The case is a significant departure from previous authority, where it was not possible for a supplier to limit liability in this way. Oft-cited cases, including South West Water v ICL, Pegler v Wang and St Albans v ICL, have all previously found that attempts to limit liability in this way were unreasonable.
In reaching its decision, the Court of Appeal took into consideration certain key matters, in particular: that the contract was agreed and negotiated by an experienced user and an experienced supplier, between which there was no inequality of bargaining power or bargaining skill; that the user was well aware of the existence and significance of the clause contained within the contract, which sought to limit the supplier's liability, so the user negotiated with the supplier an amendment to the clause; and that the user had a similar clause in its terms and conditions, and as a consequence the user was well aware of the commercial considerations which led the supplier to include a provision restricting liability.
The court therefore concluded that unless one party had effectively taken unfair advantage of the other, or a term was so unreasonable as plainly not to have been understood or considered, the clause was reasonable.

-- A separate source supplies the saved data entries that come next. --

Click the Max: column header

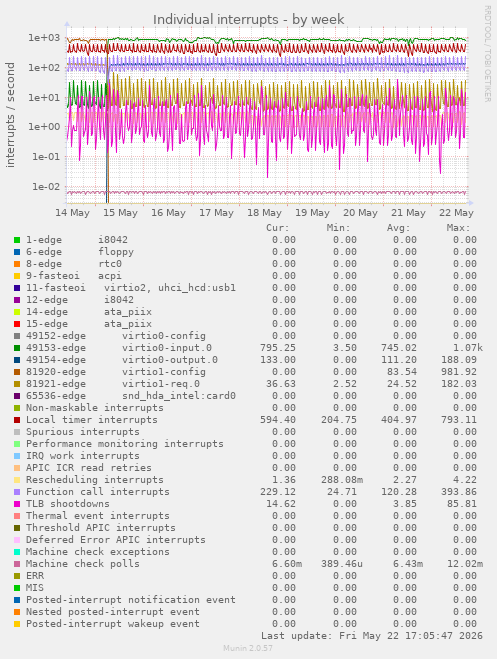click(458, 228)
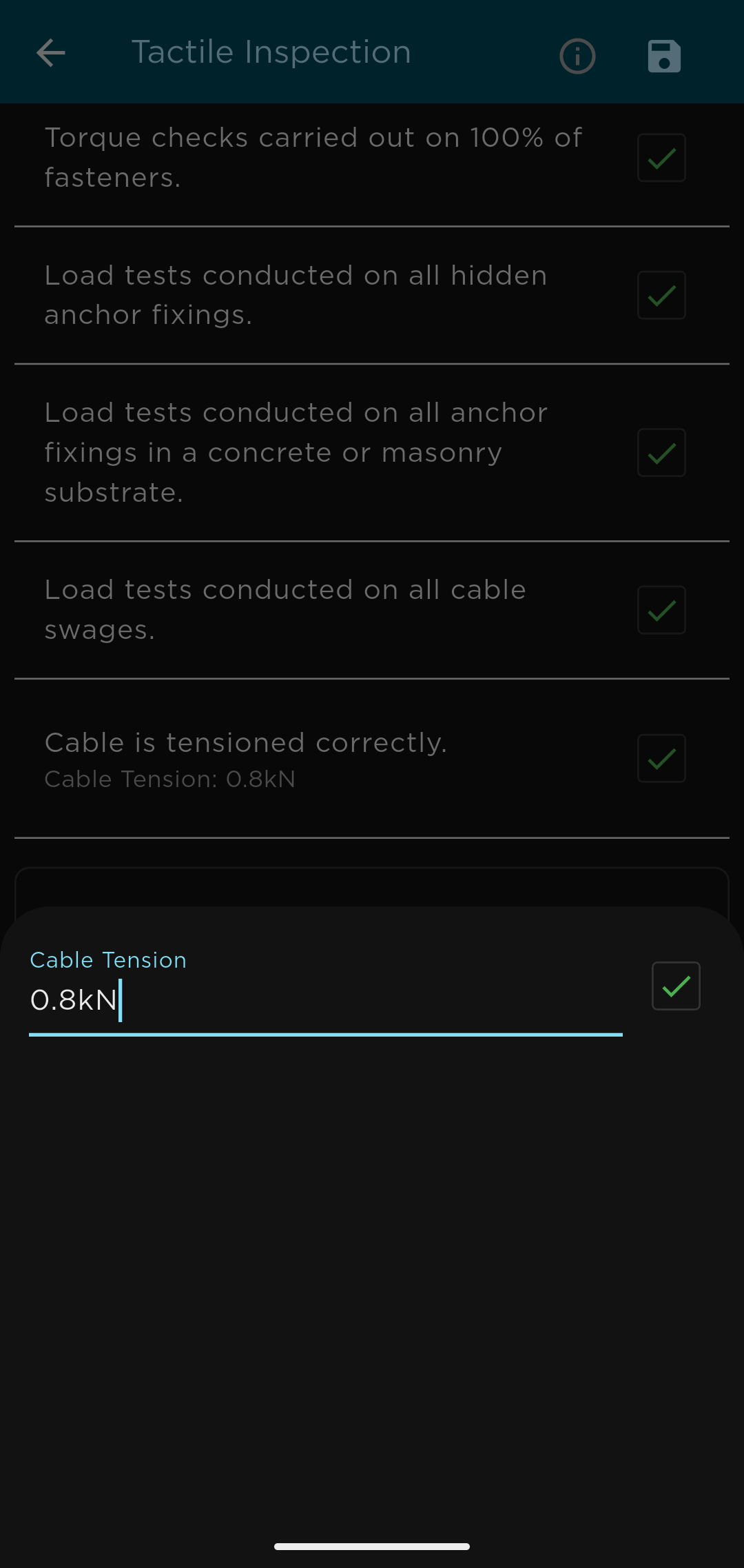Image resolution: width=744 pixels, height=1568 pixels.
Task: Open the info icon in the top bar
Action: point(577,56)
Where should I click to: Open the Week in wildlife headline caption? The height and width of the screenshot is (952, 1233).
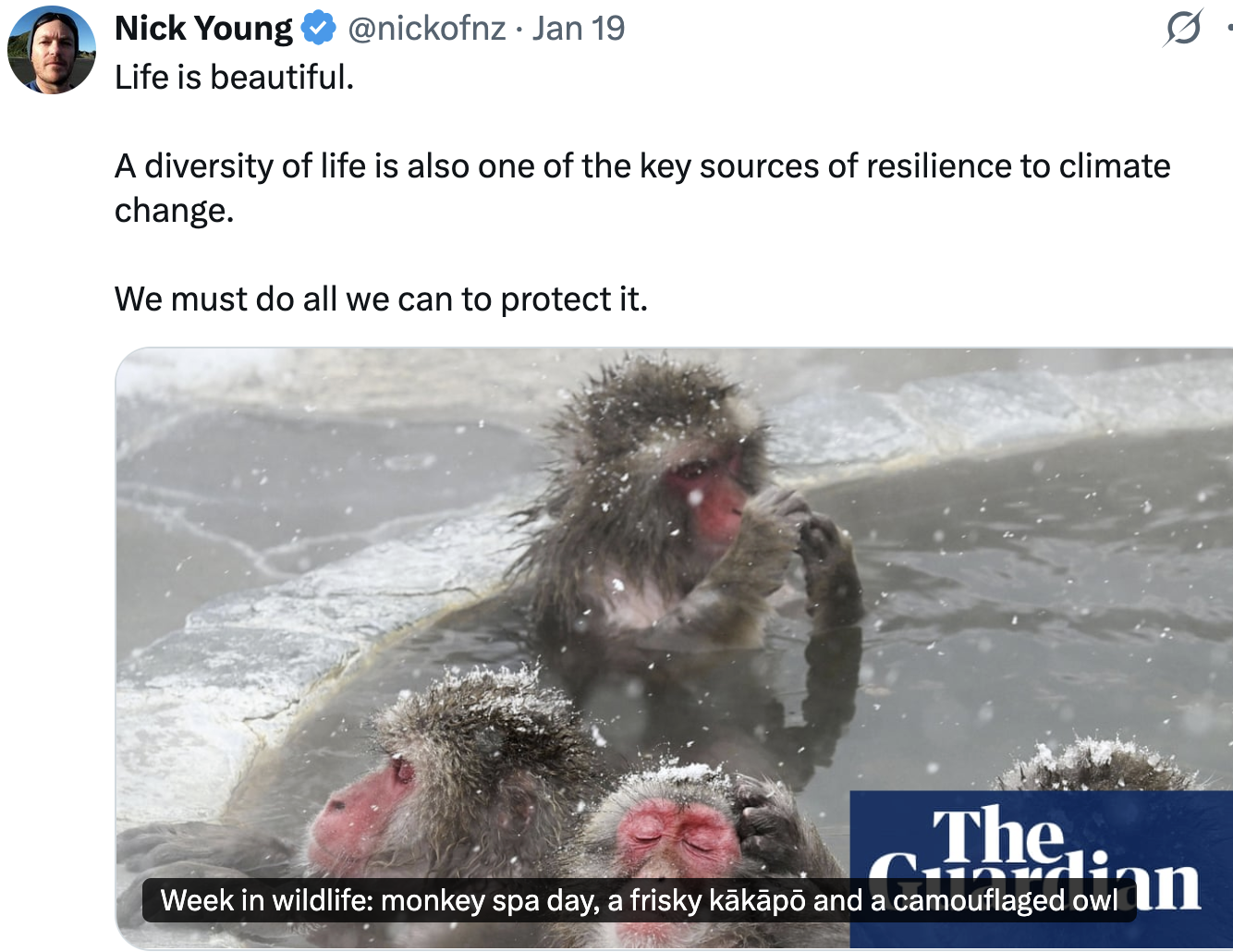639,900
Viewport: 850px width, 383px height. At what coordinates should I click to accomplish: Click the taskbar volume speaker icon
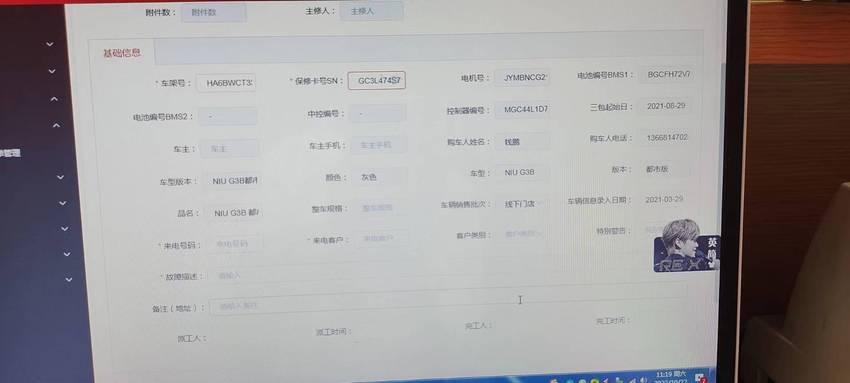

The case will undoubtedly be welcomed by suppliers, since it represents a significant change in approach by the courts and will give suppliers, in the right circumstances, some certainty as to their exposure when a claim is made for breach of contract.
In conjunction with the decision in Anglo Group plc v Winther Browne last year, in which the court found, for the first time, that there were to be implied certain terms in contract made between a supplier and user relating to, among other things, duties of cooperation and duties upon the user to notify the supplier of any particularly special needs when purchasing standard packaged software. The supplier's position in defending claims, then, has been enhanced.
A supplier intent on maximising its position as a result of the case to ensure that its own similar limitation of liability clauses are upheld by the courts will need to ensure, at the very least, that the contracted user is of equal bargaining strength and skill, and that the user is aware of the existence of any relevant contractual term seeking to exclude or limit liability and understands what the implications of the term are. If the user has similar clauses in its contractual terms and conditions, this will enhance the prospects of the supplier's clause being upheld as reasonable. Suppliers that contract simply on the basis of standard terms and conditions and on a "take it or leave it" basis, where there is no negotiation, will almost certainly continue to find that clauses seeking to limit or exclude liability fall foul of the reasonableness test under the Unfair Contract Terms Act 1977.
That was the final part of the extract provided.